--- SOURCE DATA Enclosed Below ---

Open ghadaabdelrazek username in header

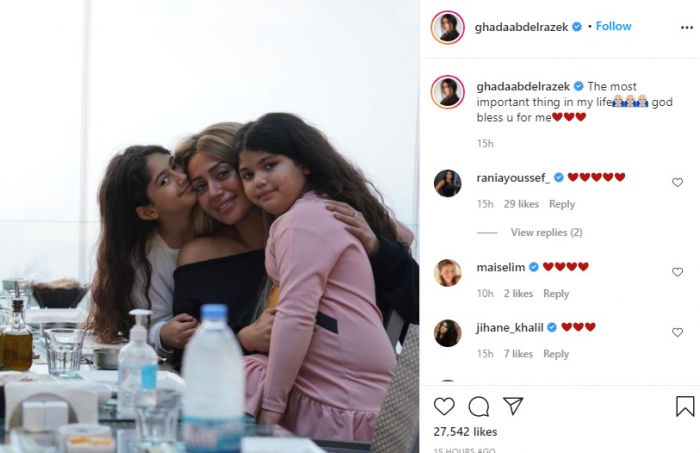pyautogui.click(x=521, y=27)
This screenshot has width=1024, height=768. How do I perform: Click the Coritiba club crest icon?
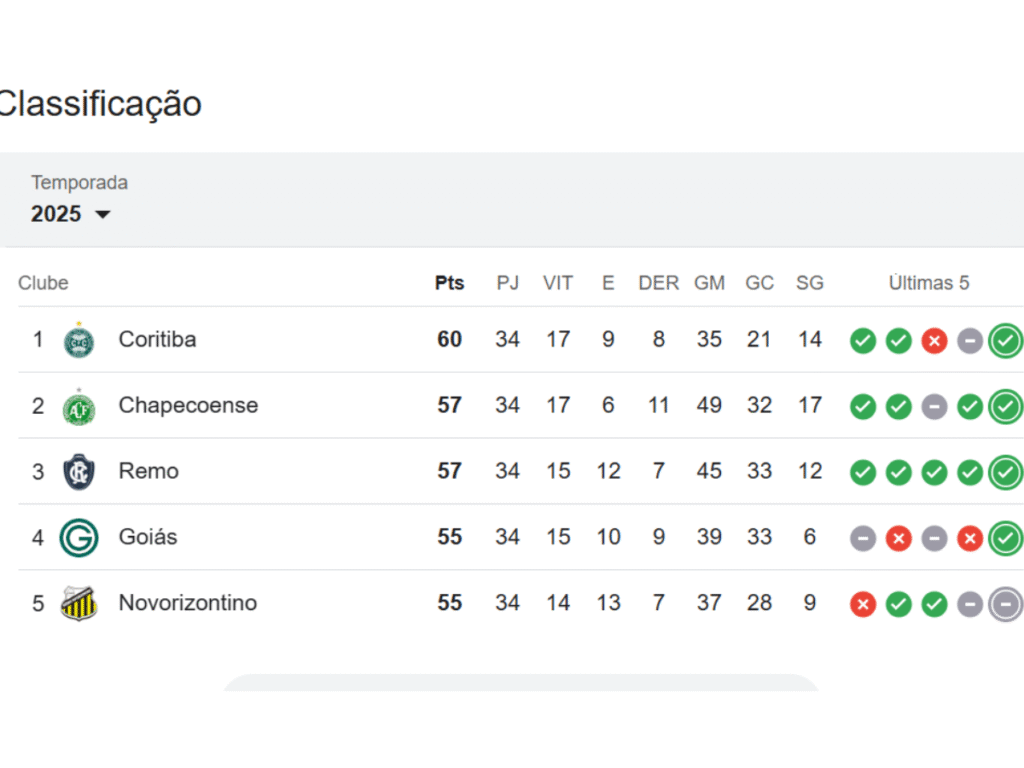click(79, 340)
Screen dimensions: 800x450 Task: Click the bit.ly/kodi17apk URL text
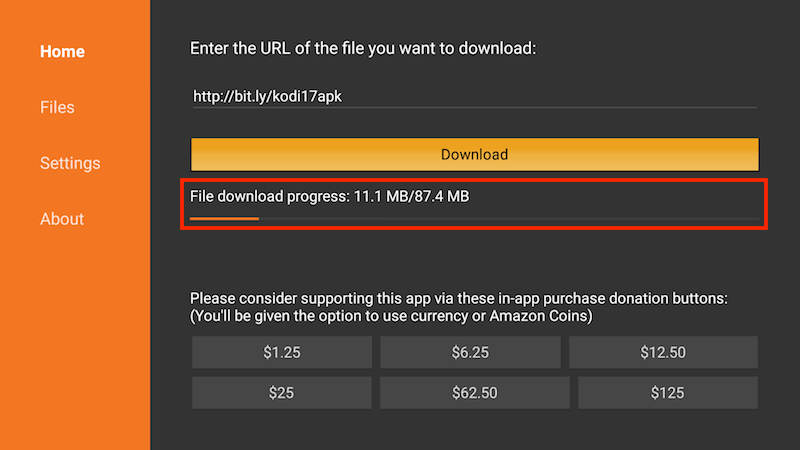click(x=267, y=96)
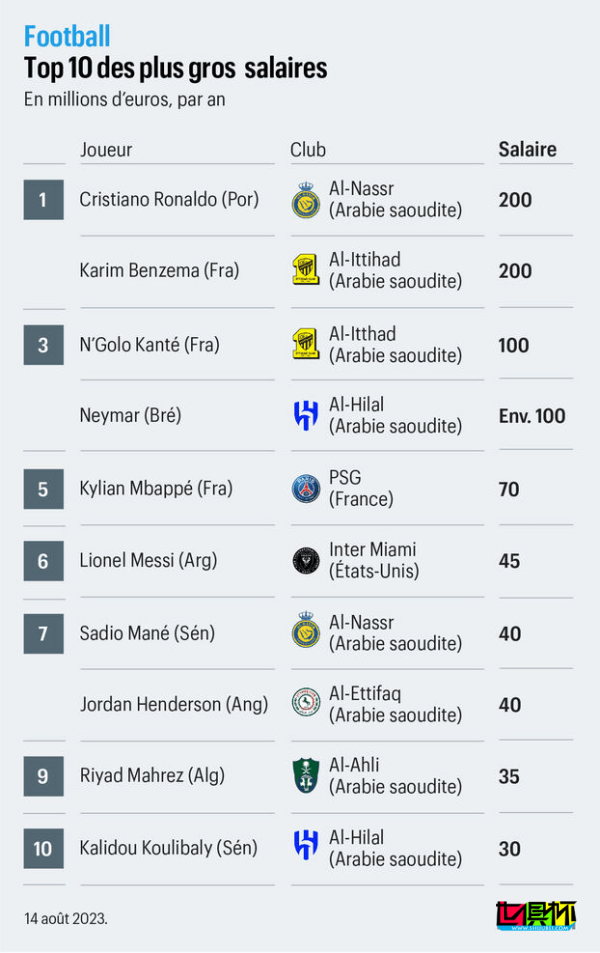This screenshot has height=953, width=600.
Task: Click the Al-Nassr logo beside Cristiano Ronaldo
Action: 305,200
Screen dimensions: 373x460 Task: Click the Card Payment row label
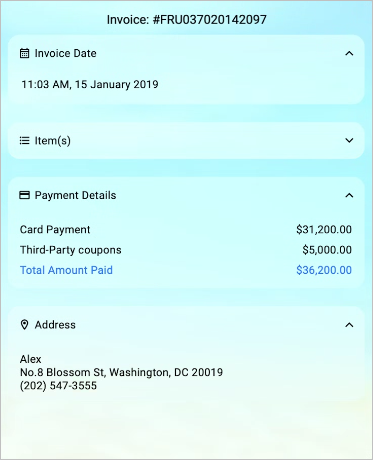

--- End of Enclosed SOURCE DATA ---

WORK INSTRUCTION: Only the lines from the one holding "This screenshot has width=1024, height=768." to the last line of the entries above should be printed, exactly as they appear and with no pictures.

SOLUTION TO THIS PROBLEM:
This screenshot has width=1024, height=768. How do I perform: Click the Coritiba club crest icon?
click(79, 340)
Screen dimensions: 800x450 Task: Click the bit.ly/kodi17apk URL text
click(x=267, y=96)
This screenshot has height=953, width=600.
Task: Click the Al-Nassr logo beside Cristiano Ronaldo
Action: 305,200
Screen dimensions: 373x460 Task: Click the Card Payment row label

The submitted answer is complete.